For the $3 \times 3$ case the determinant becomes $A = \begin{bmatrix} a & b & c \\ d & e & f \\ g & h & i \end{bmatrix} \\ \det{(A)} = a\;\det{\begin{bmatrix}e&f\\h&i\end{bmatrix}} - b\;\det{\begin{bmatrix}d&f\\g&i\end{bmatrix}} + c\;\det{\begin{bmatrix}d&e\\g&h\end{bmatrix}}$

Adjugate

Definiton. The cofactor matrix (余因子行列) of an $n \times n$ matrix $A$ is the matrix $C$ in which each element is defined by the cofactor, $C_{ij} = \left( (-1)^{i+j} \det{(A[i|j])} \right)_{1 \leq i, j \leq n}$

Definition.
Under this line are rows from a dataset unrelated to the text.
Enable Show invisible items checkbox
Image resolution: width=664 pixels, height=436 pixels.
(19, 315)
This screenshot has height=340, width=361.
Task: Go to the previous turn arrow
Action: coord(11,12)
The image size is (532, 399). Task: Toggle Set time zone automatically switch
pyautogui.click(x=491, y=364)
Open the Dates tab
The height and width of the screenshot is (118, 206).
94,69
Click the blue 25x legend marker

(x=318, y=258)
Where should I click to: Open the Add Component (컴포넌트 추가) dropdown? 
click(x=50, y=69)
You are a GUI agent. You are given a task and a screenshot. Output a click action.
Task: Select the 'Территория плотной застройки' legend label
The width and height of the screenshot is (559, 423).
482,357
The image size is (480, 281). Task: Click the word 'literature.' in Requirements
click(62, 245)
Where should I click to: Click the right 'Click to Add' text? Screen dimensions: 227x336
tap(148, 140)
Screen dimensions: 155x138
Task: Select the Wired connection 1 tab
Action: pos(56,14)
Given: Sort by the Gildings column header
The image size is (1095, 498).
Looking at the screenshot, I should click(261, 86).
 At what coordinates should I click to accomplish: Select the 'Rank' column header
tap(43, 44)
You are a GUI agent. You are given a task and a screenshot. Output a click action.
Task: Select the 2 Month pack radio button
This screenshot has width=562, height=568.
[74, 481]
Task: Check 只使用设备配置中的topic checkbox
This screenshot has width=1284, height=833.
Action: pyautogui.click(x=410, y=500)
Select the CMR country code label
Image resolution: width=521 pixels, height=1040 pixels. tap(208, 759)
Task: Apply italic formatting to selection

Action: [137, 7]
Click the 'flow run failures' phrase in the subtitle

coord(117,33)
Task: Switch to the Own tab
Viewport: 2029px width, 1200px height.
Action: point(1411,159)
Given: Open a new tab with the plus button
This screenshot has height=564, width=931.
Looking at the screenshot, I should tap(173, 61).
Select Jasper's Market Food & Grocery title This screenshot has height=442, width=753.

The adjugate (随伴行列) of $A$ is the transpose of the cofactor matrix $C$ of $A$ , $\adj{(A)} = C^\intercal, \quad \adj{(A)}_{ij} = \left( (-1)^{i+j} \det{(A[j|i])} \right)_{1 \leq i, j \leq n}$

Common Cases

For the $2 \times 2$ case the determinant becomes $A = \begin{bmatrix} a & b \\ c & d \end{bmatrix}, \quad \adj{(A)} = \begin{bmatrix} d & -b \\ -c & a \end{bmatrix}$

For the $3 \times 3$ case the determinant becomes $A = \begin{bmatrix} a & b & c \\ d & e & f \\ g & h & i \end{bmatrix} \\ \adj{(A)} = \begin{bmatrix} +\begin{bmatrix} e & f \\ h & i \end{bmatrix} & -\begin{bmatrix} b & c \\ h & i \end{bmatrix} & +\begin{bmatrix} b & c \\ e & f \end{bmatrix} \\ -\begin{bmatrix} d & f \\ g & i \end{bmatrix} & +\begin{bmatrix} a & c \\ g & i \end{bmatrix} & -\begin{bmatrix} a & c \\ d & f \end{bmatrix} \\ +\begin{bmatrix} d & e \\ g & h \end{bmatrix} & -\begin{bmatrix} a & b \\ g & h \end{bmatrix} & +\begin{bmatrix} a & b \\ d & e \end{bmatrix} \\ \end{bmatrix}$

Matrix Inversion

Definition. Suppose $A$ and $B$ are square matrices of size $n \times n$ such that $AB=\mathbb{I}_n$ and $BA = \mathbb{I}_n$ . Then $A$ is invertible and $B$ is the inverse (逆行列) of $A$ . In this situation, we write $B = A^{−1}$ .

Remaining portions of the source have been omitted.